Understanding Java Virtual Threads and Their Performance in Spring Boot
This article explains Java virtual threads introduced in Java 19, compares them with traditional OS threads, shows how to enable them in Spring Boot, and presents performance benchmarks that demonstrate dramatic latency reductions for I/O‑bound workloads.
What are virtual threads?
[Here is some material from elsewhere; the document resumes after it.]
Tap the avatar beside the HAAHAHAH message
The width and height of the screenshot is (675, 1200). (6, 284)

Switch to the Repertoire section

Virtual threads, added in Java 19, are lightweight threads managed by the JVM rather than the operating system, allowing a single OS thread to multiplex thousands of virtual threads, similar to Go's goroutines.
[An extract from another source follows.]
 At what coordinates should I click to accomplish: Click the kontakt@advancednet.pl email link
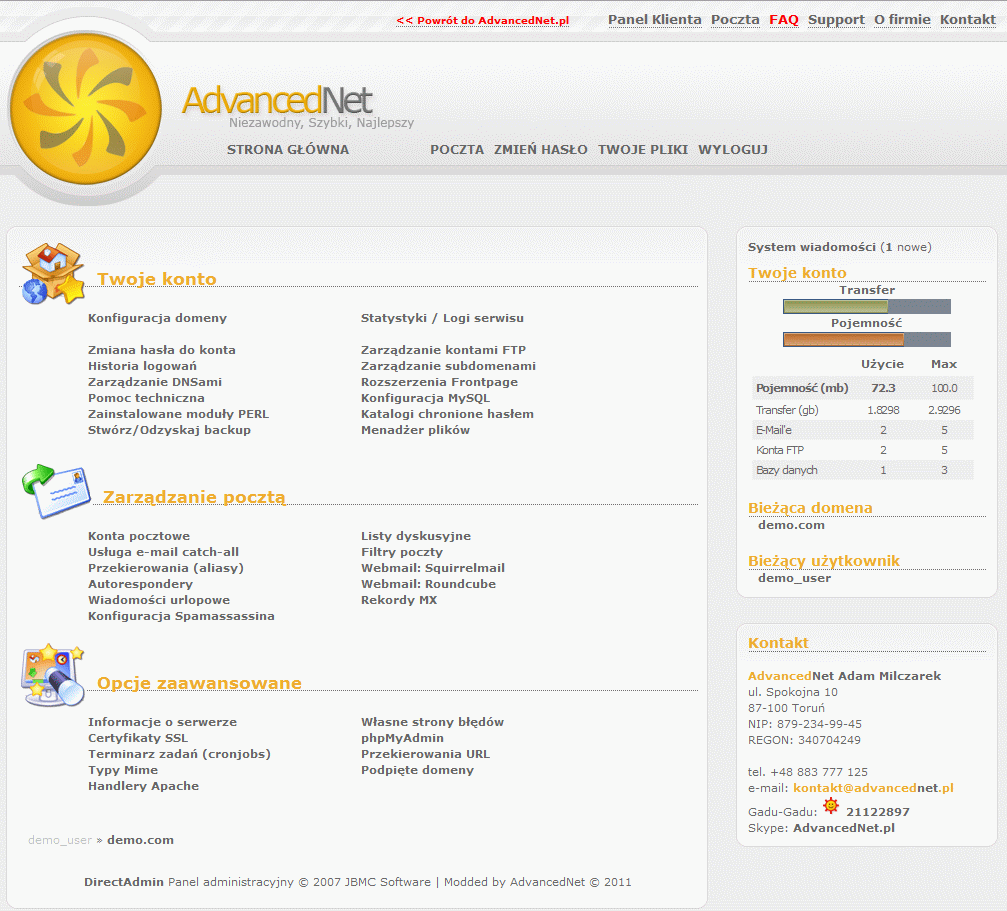tap(873, 788)
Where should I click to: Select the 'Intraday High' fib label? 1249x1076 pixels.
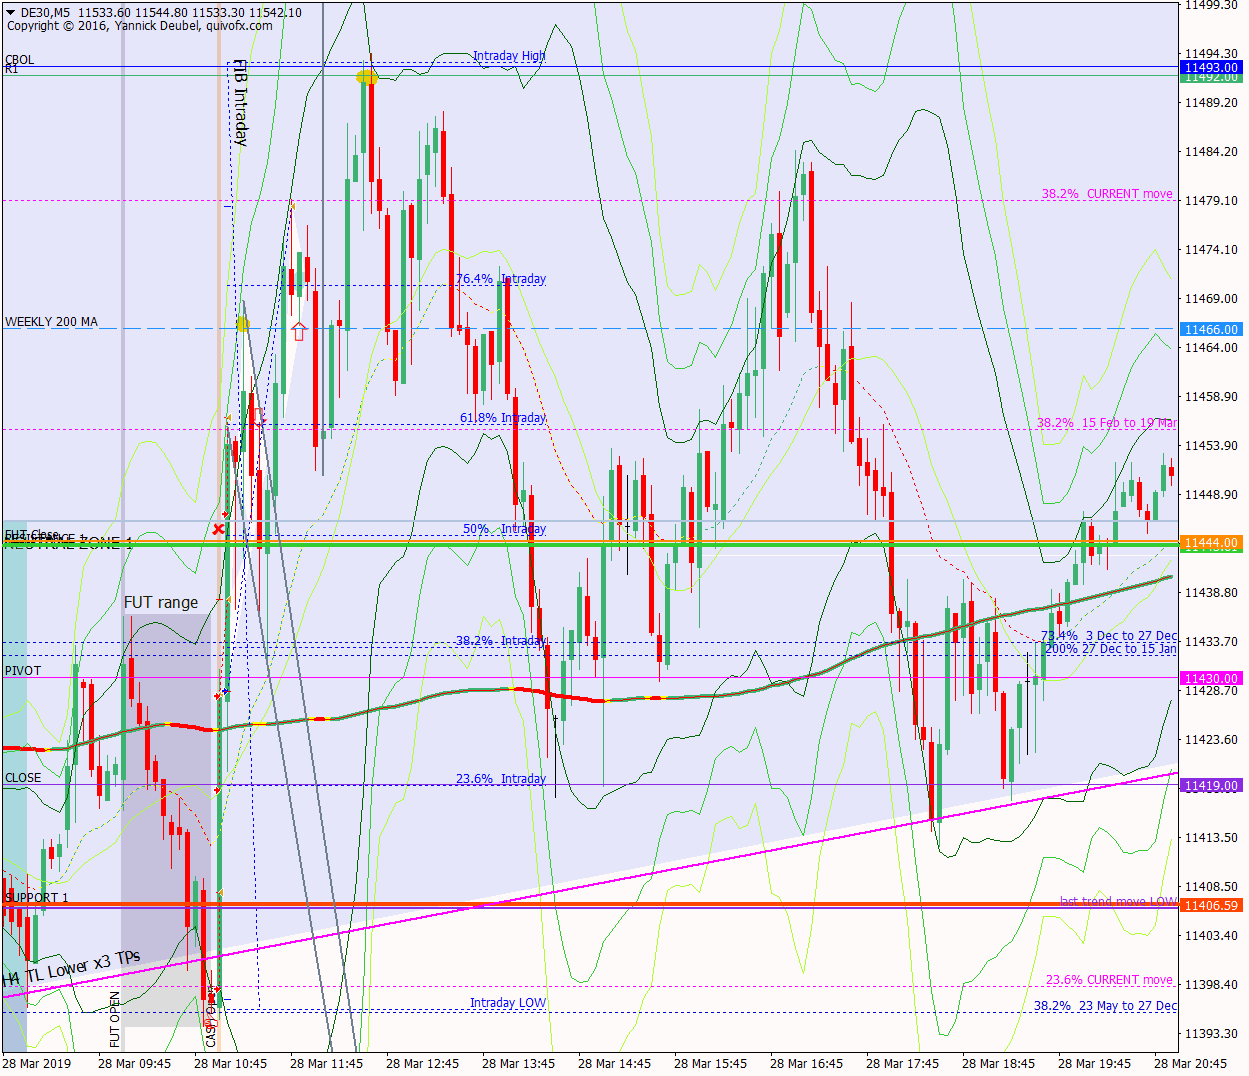(x=509, y=56)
Difference from regular threads Virtual threads consume far less memory, enabling the creation of millions of concurrent threads, whereas traditional threads are heavyweight and limited by OS resources.
Spring Boot usage By using Java 20 and Spring Boot 3.1.2, virtual threads can be enabled with a simple configuration:
/**
* Configuration for testing; set spring.virtual-thread=true to use virtual threads.
*/
@Configuration
@ConditionalOnProperty(prefix = "spring", name = "virtual-thread", havingValue = "true")
public class ThreadConfig {
@Bean
public AsyncTaskExecutor applicationTaskExecutor() {
return new TaskExecutorAdapter(Executors.newVirtualThreadPerTaskExecutor());
}
@Bean
public TomcatProtocolHandlerCustomizer<?> protocolHandlerCustomizer() {
return protocolHandler -> {
protocolHandler.setExecutor(Executors.newVirtualThreadPerTaskExecutor());
};
}
}@Async performance comparison An async service that sleeps for 50 ms was invoked 100 000 times. Using regular threads took about 678 seconds, while virtual threads completed in roughly 3.9 seconds – an improvement of nearly 200×.
@Service
public class AsyncService {
/**
* Simulated I/O operation.
*/
@Async
public void doSomething(CountDownLatch countDownLatch) throws InterruptedException {
Thread.sleep(50);
countDownLatch.countDown();
}
} @Test
public void testAsync() throws InterruptedException {
long start = System.currentTimeMillis();
int n = 100000;
CountDownLatch countDownLatch = new CountDownLatch(n);
for (int i = 0; i < n; i++) {
asyncService.doSomething(countDownLatch);
}
countDownLatch.await();
long end = System.currentTimeMillis();
System.out.println("耗时:" + (end - start) + "ms");
}HTTP request performance comparison A simple GET endpoint that sleeps 50 ms was stress‑tested with 500 concurrent threads for 10 000 requests. Regular threads showed median latencies above 150 ms due to thread pool exhaustion, while virtual threads kept maximum latency below 100 ms, demonstrating far better resource utilization.
@RequestMapping("/get")
public Object get() throws Exception {
Thread.sleep(50);
return "ok";
}Conclusion Virtual threads provide substantial performance gains for I/O‑bound workloads, reducing latency and improving scalability. They are especially beneficial for typical web applications that spend most of their time waiting on database, cache, or network I/O. For CPU‑bound tasks, the advantage may be less pronounced.